'That advice you gave me last month,' he purred. 'It was great stuff altogether.'
'And what advice was this?' I asked.
'Don't you remember,' he said. 'You encouraged me to start masturbating.'
'I don't recall being quite so directive,' I said. 'I merely referred to a report from the British Journal of Urology (2003: 92; 211), which suggested that men who ejaculated more than five times each week in their 20s, 30s and 40s reduced their risk of developing prostate cancer by a third. I didn't recommend you start making like the Duracell Bunny.'
'Amounts to the same thing,' he said. 'Anyway, I've been talking about it with my mates and they've all started it too.'
He has actually admitted masturbation to his mates, I thought, I must be getting old, things sure have changed on Walton's mountain; some relationships are a bit too close for comfort.
'And then we thought, hey, we shouldn't be selfish and keep this important breakthrough to ourselves, this concerns everyone, it's a public health issue; all that advertising about prostate cancer awareness, yet the positive health benefits of masturbation are never emphasised.'
'Health promotion does, by tradition, have a rather puritanical outlook,' I admitted.
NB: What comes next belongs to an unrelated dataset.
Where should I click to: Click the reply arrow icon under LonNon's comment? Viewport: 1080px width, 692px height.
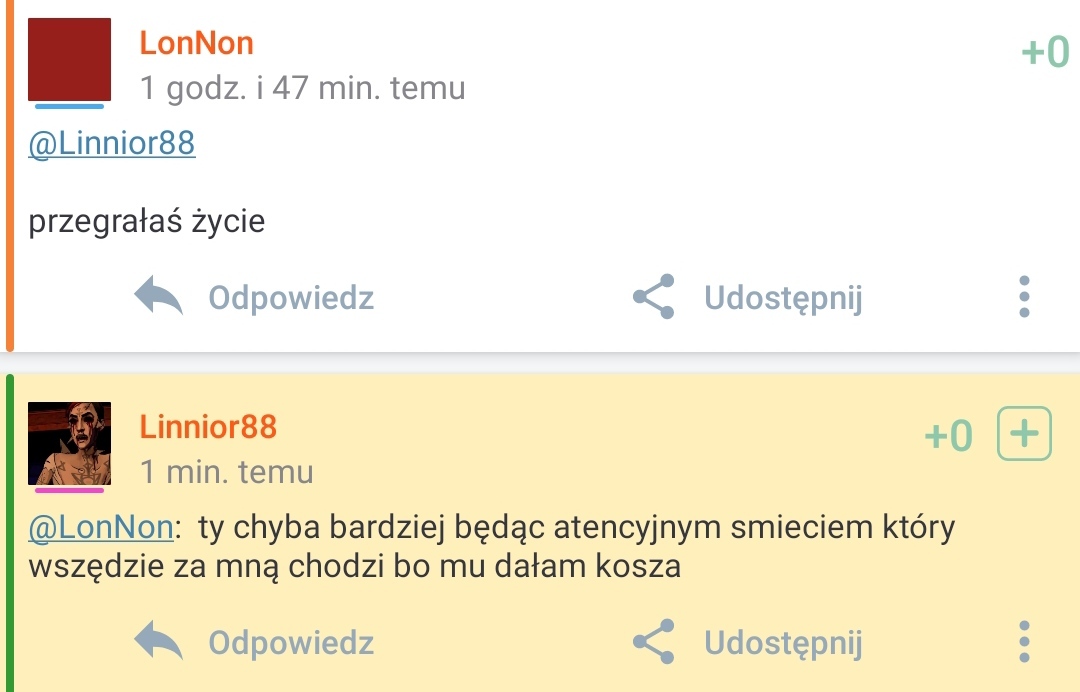click(159, 297)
'This is our chance to change attitudes,' he said passionately. 'To drag masturbation out of the closet. We're not gonna be ashamed anymore, so we're starting a Facebook page and a Twitter campaign and we're going worldwide, with flag days, celebrity endorsements, sponsored walks to Machu Picchu, the whole hog.'
'And you'll have a willing audience,' I said, by now fascinated at where this was going. 'To paraphrase George Bernard Shaw, 98 per cent of men are practising prostatic cancer prevention and the other 2 per cent are liars.'
'That's the spirit,' he said. 'I really feel I can make a difference, I'm energised, I'm ... '
'All pumped up?' I suggested.
'Exactly,' he said. 'There was something missing in my life, but now I have a goal, I have something worth fighting for.'
'You're a man with emissions,' I said.